If I were an employer, and two equally identical candidates applied for a job, and one was a 10 pounds overweight, and one was a 100 pounds overweight, I would immediately hire the smaller person. In truth, I might hire the smaller person who had less qualification, up until the point it effected my bottom line. It is totally unfair, but I feel that someone who has let their weight go so completely out of control doesn’t demonstrate an ability to make rational decisions, nor do they have the will power to work hard to overcome an obstacle.

I’m carrying around about 20 pounds I don’t need, and I have family members who are built more “stocky” but make good decisions on food and exercise. And then I have an aunt who is big time obese. Her children are now also getting there, and it makes me sad and angry that her personal choices have now affected a new generation. And by choices, I mean having fried cheese for breakfast.

I think a more socially and mentally healthy way to deal with “fat acceptance” is, as stated above, looking at it as a health problem. The whole “fat is sexy” idea is a non-starter, because as a human animal, we are generally attracted to reproductive health, and being obese is not healthy. I think it would be terrible if obesity became acceptable - social pressures can be a great way to promote good living, like the social pressures on smokers, green living and just generally being a jerk.

I think if you replace the idea of food/exercise in your above statement with “alcohol” or “pot” or “excessive exercise”, you get to the heart of why obesity is such an issue. If someone were to be drunk all the time, or stoned, or dangerously thin, most of the rest of us would doubt their moral fiber. It not a question of fat cells on belly or hips - it’s an issue of moderation, and making healthy choices.

I was an outcast in school, mostly because I was a big dork, but I felt those same pressures. I would guess many people here have for one reason or another. I don’t mean this at all snarky, but only as a way to understand - if you feel uncomfortable at a gym (which I certainly did as well) why not exercise at home?

Maintaining a heavier weight doesn’t take that many more calories.

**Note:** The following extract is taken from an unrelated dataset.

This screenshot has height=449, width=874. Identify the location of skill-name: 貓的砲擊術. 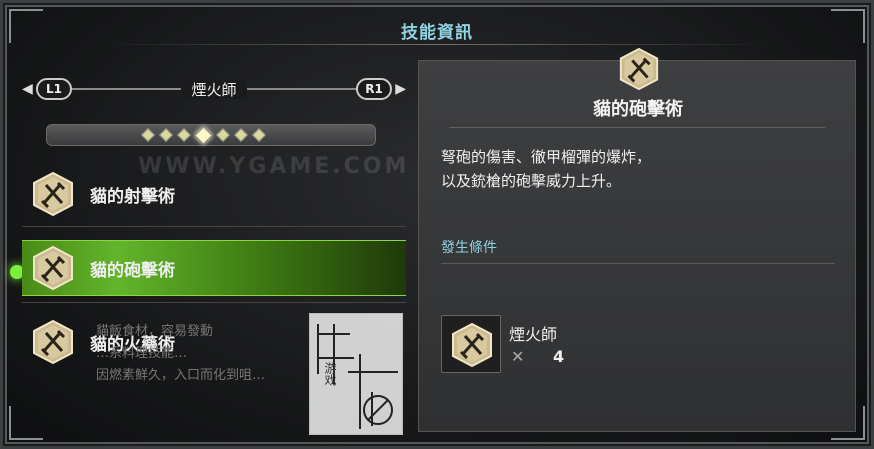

this site has a basal metabolic rate calculator. It’s a rough estimate of how much a person would burn if they did nothing all day long.
For a woman who is 5’4" tall (which I think is average), and weighed 120 pounds, if they ate 1330 calories/day, even lying in bed, they’d stay 120 pounds. However a woman at the same height who weiged 180 pounds, would only need to eat 1590 calories/day to stay 180 pounds. That’s only 250 extra calories/day. Two pieces of bread/day. Or two extra pieces of fruit. Or two large glasses of juice. Or two slices of cheese. Or a large bagel. Maintaining the larger body takes more food, but not that much more food. It’s definitely not the picture we’re often given of someone stuffing their mouth with food all day every day.

I support it on two points.

a) The health at every size movement

b) Stopping fat discrimination

I can’t, however, defend stuff like when “Aunt Fattie” on Shapely Prose gives permissive advice to someone who writes in to ask whether it’s okay to binge eat while her father dies.

My best friend from undergrad “helpfully” sent Shapely Prose to me when I decided to lose weight (I don’t know what her intention was). I found a lot of it to be really depressing. Kate Harding brings up great points but some of the commenters go off the deep end and it ends up feeling like a commiseration circle more than anything else. It reminds me of attorneys/law students forever bitching about how it’s impossible to do well in law school-I used to read a lot of those message boards before I went and I found them so self-defeating. Then I actually went back to law school and discovered that really, it wasn’t so hard as long as you figure out formatting. It was at that point that I realised if maybe those people didn’t spend as much time on Princeton Review talking about how impossible it was to get anything above a B-/B, they would be doing a whole lot better.